Data ::
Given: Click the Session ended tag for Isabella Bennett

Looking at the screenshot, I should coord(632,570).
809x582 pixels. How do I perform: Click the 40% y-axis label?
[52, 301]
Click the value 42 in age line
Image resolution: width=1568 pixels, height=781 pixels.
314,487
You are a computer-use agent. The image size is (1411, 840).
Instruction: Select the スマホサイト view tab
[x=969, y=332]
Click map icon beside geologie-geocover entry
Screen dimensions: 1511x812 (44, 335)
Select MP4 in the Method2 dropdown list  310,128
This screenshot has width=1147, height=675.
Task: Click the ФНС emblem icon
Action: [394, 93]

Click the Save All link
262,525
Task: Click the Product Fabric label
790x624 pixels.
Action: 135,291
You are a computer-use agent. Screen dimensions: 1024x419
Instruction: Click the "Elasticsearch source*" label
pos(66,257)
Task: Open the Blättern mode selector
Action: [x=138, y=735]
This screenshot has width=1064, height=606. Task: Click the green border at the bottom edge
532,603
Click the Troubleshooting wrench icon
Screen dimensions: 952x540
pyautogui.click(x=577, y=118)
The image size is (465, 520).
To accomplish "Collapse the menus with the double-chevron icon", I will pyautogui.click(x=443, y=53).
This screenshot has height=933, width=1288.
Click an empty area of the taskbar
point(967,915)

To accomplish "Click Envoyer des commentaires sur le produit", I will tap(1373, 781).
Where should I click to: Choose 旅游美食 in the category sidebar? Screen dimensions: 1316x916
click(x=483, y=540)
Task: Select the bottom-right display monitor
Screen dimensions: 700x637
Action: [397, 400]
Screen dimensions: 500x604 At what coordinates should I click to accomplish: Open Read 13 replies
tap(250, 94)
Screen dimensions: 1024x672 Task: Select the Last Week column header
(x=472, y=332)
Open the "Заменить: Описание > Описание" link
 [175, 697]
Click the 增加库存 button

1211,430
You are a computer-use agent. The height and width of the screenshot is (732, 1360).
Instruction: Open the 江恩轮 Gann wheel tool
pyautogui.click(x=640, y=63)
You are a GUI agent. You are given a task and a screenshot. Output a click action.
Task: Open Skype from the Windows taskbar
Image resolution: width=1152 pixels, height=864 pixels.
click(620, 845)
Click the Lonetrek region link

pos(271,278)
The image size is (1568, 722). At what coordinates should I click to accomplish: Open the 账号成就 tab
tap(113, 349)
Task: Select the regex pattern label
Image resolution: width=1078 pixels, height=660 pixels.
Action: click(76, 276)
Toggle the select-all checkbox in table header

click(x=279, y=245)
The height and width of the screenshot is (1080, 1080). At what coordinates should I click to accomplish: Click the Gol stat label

Exercise directions ::
Once more, print all the records exactly.

Solution for this exercise ::
Given: Click the Session ended tag for Isabella Bennett

Looking at the screenshot, I should coord(632,570).
809x582 pixels. How do I perform: Click the 40% y-axis label?
[52, 301]
Click the value 42 in age line
Image resolution: width=1568 pixels, height=781 pixels.
314,487
You are a computer-use agent. The image size is (1411, 840).
Instruction: Select the スマホサイト view tab
[x=969, y=332]
Click map icon beside geologie-geocover entry
Screen dimensions: 1511x812 (44, 335)
Select MP4 in the Method2 dropdown list  310,128
This screenshot has width=1147, height=675.
Task: Click the ФНС emblem icon
Action: [394, 93]

Click the Save All link
262,525
Task: Click the Product Fabric label
790x624 pixels.
Action: 135,291
You are a computer-use agent. Screen dimensions: 1024x419
Instruction: Click the "Elasticsearch source*" label
pos(66,257)
Task: Open the Blättern mode selector
Action: [x=138, y=735]
This screenshot has width=1064, height=606. Task: Click the green border at the bottom edge
532,603
Click the Troubleshooting wrench icon
Screen dimensions: 952x540
pyautogui.click(x=577, y=118)
The image size is (465, 520).
To accomplish "Collapse the menus with the double-chevron icon", I will pyautogui.click(x=443, y=53).
This screenshot has height=933, width=1288.
Click an empty area of the taskbar
point(967,915)

To accomplish "Click Envoyer des commentaires sur le produit", I will tap(1373, 781).
Where should I click to: Choose 旅游美食 in the category sidebar? Screen dimensions: 1316x916
click(x=483, y=540)
Task: Select the bottom-right display monitor
Screen dimensions: 700x637
Action: [397, 400]
Screen dimensions: 500x604 At what coordinates should I click to accomplish: Open Read 13 replies
tap(250, 94)
Screen dimensions: 1024x672 Task: Select the Last Week column header
(x=472, y=332)
Open the "Заменить: Описание > Описание" link
 [175, 697]
Click the 增加库存 button

1211,430
You are a computer-use agent. The height and width of the screenshot is (732, 1360).
Instruction: Open the 江恩轮 Gann wheel tool
pyautogui.click(x=640, y=63)
You are a GUI agent. You are given a task and a screenshot. Output a click action.
Task: Open Skype from the Windows taskbar
Image resolution: width=1152 pixels, height=864 pixels.
click(620, 845)
Click the Lonetrek region link

pos(271,278)
The image size is (1568, 722). At what coordinates should I click to accomplish: Open the 账号成就 tab
tap(113, 349)
Task: Select the regex pattern label
Image resolution: width=1078 pixels, height=660 pixels.
Action: click(76, 276)
Toggle the select-all checkbox in table header

click(x=279, y=245)
The height and width of the screenshot is (1080, 1080). At what coordinates should I click to accomplish: Click the Gol stat label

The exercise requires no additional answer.